原先是想解析出在docx 中的文字跟圖片,
但是, 有些我們認為是圖片, 其實是用方程式表示, 實在是太麻煩了
就記錄一下怎麼使用 poi 來解析docx
https://poi.apache.org/components/document/quick-guide-xwpf.html
docx 使用xwpf 來解析
取得所有在doc下的 docx檔
File docx = new File("doc");
//get docx files
List<Path> docxfiles = new ArrayList<>();
docxfiles = Files.list(Path.of(docx.toURI()))
.filter(file -> file.toString().endsWith("docx"))

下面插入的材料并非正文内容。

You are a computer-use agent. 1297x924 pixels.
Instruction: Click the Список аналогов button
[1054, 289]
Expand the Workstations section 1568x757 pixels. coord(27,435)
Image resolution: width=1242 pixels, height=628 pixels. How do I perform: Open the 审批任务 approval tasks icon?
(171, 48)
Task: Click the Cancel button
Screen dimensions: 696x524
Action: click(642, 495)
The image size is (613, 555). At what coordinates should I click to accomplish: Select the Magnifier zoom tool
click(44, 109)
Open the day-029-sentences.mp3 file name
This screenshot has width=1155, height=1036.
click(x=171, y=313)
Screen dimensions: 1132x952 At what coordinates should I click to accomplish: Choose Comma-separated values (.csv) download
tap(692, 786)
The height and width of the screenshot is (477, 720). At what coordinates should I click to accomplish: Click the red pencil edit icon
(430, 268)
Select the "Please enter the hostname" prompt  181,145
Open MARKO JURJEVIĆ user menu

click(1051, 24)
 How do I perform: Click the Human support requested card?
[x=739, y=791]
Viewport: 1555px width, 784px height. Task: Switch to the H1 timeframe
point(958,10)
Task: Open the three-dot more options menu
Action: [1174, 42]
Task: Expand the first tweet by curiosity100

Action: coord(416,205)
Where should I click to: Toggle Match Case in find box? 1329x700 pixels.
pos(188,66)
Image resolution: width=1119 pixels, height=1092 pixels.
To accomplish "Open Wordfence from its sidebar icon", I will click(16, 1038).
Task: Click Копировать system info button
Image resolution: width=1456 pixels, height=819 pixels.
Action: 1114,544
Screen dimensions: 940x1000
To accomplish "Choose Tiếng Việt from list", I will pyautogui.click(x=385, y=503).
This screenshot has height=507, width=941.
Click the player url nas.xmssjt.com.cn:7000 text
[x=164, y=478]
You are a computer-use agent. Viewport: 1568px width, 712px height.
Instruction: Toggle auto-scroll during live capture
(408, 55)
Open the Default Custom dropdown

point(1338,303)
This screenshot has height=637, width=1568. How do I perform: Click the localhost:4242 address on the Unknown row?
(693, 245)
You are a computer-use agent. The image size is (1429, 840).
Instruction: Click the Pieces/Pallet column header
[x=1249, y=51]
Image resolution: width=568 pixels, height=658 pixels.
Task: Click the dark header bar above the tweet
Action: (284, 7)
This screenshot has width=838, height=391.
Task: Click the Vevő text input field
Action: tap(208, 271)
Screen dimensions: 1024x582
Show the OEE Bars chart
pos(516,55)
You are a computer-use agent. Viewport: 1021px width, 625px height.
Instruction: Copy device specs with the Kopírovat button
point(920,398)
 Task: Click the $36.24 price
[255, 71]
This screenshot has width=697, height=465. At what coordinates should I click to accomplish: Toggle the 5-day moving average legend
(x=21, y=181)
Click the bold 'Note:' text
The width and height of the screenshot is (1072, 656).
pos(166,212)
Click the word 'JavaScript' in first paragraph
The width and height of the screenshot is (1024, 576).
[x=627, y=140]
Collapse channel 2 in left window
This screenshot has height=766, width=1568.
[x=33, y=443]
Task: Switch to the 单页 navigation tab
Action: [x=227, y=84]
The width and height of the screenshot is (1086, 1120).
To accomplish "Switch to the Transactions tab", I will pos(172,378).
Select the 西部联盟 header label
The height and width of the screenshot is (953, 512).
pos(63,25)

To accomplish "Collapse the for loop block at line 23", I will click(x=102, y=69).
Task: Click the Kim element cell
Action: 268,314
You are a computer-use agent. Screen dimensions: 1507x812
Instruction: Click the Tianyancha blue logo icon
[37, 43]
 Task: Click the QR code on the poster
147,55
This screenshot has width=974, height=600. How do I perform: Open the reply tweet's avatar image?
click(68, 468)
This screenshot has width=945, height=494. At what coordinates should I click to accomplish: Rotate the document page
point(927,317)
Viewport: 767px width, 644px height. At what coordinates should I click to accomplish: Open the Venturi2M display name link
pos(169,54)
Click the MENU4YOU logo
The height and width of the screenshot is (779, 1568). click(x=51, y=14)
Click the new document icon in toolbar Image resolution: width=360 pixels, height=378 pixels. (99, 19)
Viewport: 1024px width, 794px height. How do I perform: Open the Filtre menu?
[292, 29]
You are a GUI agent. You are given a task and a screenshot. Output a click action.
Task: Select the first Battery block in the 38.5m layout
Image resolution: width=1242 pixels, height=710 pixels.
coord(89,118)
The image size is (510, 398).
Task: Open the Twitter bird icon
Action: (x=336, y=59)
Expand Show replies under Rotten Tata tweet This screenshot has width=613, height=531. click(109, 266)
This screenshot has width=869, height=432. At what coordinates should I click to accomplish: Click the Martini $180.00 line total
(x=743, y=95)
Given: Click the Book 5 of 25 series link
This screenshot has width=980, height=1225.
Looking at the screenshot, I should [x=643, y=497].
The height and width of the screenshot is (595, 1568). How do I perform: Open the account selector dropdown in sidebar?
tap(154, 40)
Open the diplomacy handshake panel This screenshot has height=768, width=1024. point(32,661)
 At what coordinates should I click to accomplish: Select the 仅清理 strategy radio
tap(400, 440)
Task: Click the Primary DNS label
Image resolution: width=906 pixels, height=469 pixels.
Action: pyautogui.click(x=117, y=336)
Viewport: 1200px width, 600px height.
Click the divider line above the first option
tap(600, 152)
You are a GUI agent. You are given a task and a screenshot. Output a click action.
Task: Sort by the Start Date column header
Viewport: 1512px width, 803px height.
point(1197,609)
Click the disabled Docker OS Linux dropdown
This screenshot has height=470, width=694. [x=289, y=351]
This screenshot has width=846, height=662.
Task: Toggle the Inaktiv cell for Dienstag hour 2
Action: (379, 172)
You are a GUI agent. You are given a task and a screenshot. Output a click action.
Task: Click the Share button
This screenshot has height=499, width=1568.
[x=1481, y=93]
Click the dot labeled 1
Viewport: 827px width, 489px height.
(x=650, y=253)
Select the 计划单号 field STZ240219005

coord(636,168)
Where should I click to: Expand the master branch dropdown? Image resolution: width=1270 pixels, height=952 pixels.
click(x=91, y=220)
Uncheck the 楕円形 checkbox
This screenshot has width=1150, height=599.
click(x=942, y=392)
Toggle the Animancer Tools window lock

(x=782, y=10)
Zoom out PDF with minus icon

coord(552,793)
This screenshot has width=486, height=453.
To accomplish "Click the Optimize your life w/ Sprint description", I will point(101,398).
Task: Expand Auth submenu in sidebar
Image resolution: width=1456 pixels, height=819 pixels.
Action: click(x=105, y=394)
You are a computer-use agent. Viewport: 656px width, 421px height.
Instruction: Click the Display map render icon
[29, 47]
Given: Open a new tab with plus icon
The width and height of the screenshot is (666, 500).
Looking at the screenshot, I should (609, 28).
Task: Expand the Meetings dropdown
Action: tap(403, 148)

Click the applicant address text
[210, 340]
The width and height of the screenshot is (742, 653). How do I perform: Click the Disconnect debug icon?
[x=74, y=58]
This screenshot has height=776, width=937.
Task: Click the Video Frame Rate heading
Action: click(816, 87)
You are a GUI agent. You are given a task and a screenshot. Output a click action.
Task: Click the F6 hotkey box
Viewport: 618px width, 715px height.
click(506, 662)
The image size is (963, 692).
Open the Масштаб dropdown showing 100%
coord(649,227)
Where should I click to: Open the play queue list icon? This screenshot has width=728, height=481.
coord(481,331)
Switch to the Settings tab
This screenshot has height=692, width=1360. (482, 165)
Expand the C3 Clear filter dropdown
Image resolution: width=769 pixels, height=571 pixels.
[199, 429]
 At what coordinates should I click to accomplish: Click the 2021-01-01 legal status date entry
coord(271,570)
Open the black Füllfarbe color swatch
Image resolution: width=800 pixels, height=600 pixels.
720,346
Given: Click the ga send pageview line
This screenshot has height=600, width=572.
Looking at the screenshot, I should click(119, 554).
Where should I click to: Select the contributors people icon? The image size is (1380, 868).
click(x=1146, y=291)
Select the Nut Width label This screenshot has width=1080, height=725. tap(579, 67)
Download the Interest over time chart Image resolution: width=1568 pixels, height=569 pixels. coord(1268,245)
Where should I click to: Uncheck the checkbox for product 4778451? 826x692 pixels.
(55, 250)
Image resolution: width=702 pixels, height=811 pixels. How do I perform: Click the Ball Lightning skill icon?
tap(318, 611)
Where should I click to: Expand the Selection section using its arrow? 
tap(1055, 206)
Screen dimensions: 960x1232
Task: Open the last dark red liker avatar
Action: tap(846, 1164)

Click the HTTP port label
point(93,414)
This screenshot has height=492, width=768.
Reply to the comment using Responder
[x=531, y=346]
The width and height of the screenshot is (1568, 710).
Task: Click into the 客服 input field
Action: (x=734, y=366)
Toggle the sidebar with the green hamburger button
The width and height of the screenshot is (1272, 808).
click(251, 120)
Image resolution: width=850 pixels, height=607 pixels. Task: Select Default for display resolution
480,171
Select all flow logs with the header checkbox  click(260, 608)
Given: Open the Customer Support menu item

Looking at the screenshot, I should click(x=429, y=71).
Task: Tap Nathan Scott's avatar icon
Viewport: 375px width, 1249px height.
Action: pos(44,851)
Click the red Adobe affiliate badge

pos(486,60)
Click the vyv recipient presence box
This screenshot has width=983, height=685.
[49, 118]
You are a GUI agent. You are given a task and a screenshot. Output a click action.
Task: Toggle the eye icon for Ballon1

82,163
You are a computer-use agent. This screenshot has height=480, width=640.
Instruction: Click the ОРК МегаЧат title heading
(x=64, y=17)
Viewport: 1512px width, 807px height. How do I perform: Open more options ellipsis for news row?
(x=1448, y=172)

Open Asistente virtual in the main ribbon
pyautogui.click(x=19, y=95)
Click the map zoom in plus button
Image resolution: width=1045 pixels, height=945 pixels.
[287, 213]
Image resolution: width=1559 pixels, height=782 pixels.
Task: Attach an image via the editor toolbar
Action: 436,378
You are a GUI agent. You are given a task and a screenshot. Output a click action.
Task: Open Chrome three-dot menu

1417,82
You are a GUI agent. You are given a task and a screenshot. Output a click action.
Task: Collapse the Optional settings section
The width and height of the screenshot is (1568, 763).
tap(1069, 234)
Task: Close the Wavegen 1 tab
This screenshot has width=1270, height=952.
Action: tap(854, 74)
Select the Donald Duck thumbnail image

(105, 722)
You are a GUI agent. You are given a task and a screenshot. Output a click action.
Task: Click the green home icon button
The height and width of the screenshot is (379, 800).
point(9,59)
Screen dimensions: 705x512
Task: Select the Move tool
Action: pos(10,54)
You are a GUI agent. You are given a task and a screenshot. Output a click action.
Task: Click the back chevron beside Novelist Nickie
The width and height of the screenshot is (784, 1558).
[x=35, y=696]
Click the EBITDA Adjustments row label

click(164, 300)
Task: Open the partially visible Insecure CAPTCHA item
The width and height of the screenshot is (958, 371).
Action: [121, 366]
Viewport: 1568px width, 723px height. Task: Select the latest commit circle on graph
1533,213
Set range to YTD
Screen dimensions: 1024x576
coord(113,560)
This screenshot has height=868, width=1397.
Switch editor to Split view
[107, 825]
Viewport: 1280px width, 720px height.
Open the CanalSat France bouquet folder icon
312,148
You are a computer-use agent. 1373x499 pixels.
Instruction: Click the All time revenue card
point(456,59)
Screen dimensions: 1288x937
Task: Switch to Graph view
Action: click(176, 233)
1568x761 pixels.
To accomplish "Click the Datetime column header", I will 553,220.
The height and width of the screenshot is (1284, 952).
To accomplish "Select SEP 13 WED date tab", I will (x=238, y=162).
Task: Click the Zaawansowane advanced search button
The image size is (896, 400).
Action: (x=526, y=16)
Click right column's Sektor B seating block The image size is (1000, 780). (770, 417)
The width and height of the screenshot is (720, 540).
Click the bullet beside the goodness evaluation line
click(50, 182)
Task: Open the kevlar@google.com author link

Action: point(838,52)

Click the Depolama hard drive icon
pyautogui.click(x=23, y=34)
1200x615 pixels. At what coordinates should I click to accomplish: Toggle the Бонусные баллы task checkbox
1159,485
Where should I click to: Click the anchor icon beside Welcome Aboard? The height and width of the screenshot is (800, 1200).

.collect(Collectors.toList());
讀出文字
XWPFDocument document = new XWPFDocument(Files.newInputStream(docxfile));
List<XWPFParagraph> paragraphs = document.getParagraphs();
paragraphs.forEach(paragraph -> {
String text = paragraph.getText();
});
讀出圖片, 這是讀取在XWPFParagraph的語法, 並轉成base64 這樣才知道圖片屬於哪一段
XWPFDocument document = new XWPFDocument(Files.newInputStream(docxfile));
List<XWPFParagraph> paragraphs = document.getParagraphs();
paragraphs.forEach(paragraph -> {
List<XWPFRun> runs = paragraph.getParagraph().getRuns();
runs.forEach(run -> {
if (run.getEmbeddedPictures().size() > 0) {
run.getEmbeddedPictures().forEach(xwpfPicture -> {
byte[] bytes = xwpfPicture.getPictureData().getData();
String encode = Base64.getEncoder().encodeToString(bytes);
});
}
});
});